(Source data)
--- begin ---

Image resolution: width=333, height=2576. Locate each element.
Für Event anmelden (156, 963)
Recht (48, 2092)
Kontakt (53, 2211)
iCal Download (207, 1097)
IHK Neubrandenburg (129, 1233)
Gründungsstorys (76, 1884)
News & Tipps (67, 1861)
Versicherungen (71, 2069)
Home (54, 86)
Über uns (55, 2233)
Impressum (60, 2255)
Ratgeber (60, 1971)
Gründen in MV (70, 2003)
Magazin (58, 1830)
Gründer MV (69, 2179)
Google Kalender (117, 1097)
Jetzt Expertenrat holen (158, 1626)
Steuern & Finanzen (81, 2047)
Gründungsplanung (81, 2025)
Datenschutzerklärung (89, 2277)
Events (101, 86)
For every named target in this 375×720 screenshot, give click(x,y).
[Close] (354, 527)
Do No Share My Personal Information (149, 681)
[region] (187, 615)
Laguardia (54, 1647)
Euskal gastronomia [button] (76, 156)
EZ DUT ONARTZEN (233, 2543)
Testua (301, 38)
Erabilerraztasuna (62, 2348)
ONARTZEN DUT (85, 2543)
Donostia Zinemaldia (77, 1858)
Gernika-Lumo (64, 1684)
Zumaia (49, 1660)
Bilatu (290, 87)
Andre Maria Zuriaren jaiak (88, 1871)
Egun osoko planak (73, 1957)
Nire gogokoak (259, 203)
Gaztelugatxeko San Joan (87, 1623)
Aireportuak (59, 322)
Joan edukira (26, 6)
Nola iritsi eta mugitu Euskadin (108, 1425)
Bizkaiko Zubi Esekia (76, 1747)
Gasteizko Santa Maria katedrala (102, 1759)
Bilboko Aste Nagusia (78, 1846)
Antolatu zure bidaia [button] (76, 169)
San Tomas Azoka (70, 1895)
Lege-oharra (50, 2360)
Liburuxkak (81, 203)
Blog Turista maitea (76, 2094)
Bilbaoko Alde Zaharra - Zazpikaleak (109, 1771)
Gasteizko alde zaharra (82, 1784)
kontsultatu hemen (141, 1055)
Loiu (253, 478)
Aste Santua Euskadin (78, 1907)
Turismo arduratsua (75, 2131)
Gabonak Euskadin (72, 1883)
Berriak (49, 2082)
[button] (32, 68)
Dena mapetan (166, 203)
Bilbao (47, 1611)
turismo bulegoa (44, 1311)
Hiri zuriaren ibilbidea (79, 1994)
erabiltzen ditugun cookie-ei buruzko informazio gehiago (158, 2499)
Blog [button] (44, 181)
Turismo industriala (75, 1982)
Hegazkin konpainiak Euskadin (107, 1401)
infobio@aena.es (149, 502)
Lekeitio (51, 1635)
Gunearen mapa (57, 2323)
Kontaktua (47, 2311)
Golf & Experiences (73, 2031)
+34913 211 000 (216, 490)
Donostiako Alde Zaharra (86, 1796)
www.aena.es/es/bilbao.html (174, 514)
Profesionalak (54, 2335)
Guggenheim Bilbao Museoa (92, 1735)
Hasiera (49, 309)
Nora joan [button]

--- end ---

What the exercise asks: Could you give the source data lines again with "Google Kalender" switched to "Google Calendar" and everything else left unchanged?

Task output:
Image resolution: width=333, height=2576. Locate each element.
Für Event anmelden (156, 963)
Recht (48, 2092)
Kontakt (53, 2211)
iCal Download (207, 1097)
IHK Neubrandenburg (129, 1233)
Gründungsstorys (76, 1884)
News & Tipps (67, 1861)
Versicherungen (71, 2069)
Home (54, 86)
Über uns (55, 2233)
Impressum (60, 2255)
Ratgeber (60, 1971)
Gründen in MV (70, 2003)
Magazin (58, 1830)
Gründer MV (69, 2179)
Google Calendar (117, 1097)
Jetzt Expertenrat holen (158, 1626)
Steuern & Finanzen (81, 2047)
Gründungsplanung (81, 2025)
Datenschutzerklärung (89, 2277)
Events (101, 86)
For every named target in this 375×720 screenshot, give click(x,y).
[Close] (354, 527)
Do No Share My Personal Information (149, 681)
[region] (187, 615)
Laguardia (54, 1647)
Euskal gastronomia [button] (76, 156)
EZ DUT ONARTZEN (233, 2543)
Testua (301, 38)
Erabilerraztasuna (62, 2348)
ONARTZEN DUT (85, 2543)
Donostia Zinemaldia (77, 1858)
Gernika-Lumo (64, 1684)
Zumaia (49, 1660)
Bilatu (290, 87)
Andre Maria Zuriaren jaiak (88, 1871)
Egun osoko planak (73, 1957)
Nire gogokoak (259, 203)
Gaztelugatxeko San Joan (87, 1623)
Aireportuak (59, 322)
Joan edukira (26, 6)
Nola iritsi eta mugitu Euskadin (108, 1425)
Bizkaiko Zubi Esekia (76, 1747)
Gasteizko Santa Maria katedrala (102, 1759)
Bilboko Aste Nagusia (78, 1846)
Antolatu zure bidaia [button] (76, 169)
San Tomas Azoka (70, 1895)
Lege-oharra (50, 2360)
Liburuxkak (81, 203)
Blog Turista maitea (76, 2094)
Bilbaoko Alde Zaharra - Zazpikaleak (109, 1771)
Gasteizko alde zaharra (82, 1784)
kontsultatu hemen (141, 1055)
Loiu (253, 478)
Aste Santua Euskadin (78, 1907)
Turismo arduratsua (75, 2131)
Gabonak Euskadin (72, 1883)
Berriak (49, 2082)
[button] (32, 68)
Dena mapetan (166, 203)
Bilbao (47, 1611)
turismo bulegoa (44, 1311)
Hiri zuriaren ibilbidea (79, 1994)
erabiltzen ditugun cookie-ei buruzko informazio gehiago (158, 2499)
Blog [button] (44, 181)
Turismo industriala (75, 1982)
Hegazkin konpainiak Euskadin (107, 1401)
infobio@aena.es (149, 502)
Lekeitio (51, 1635)
Gunearen mapa (57, 2323)
Kontaktua (47, 2311)
Golf & Experiences (73, 2031)
+34913 211 000 (216, 490)
Donostiako Alde Zaharra (86, 1796)
www.aena.es/es/bilbao.html (174, 514)
Profesionalak (54, 2335)
Guggenheim Bilbao Museoa (92, 1735)
Hasiera (49, 309)
Nora joan [button]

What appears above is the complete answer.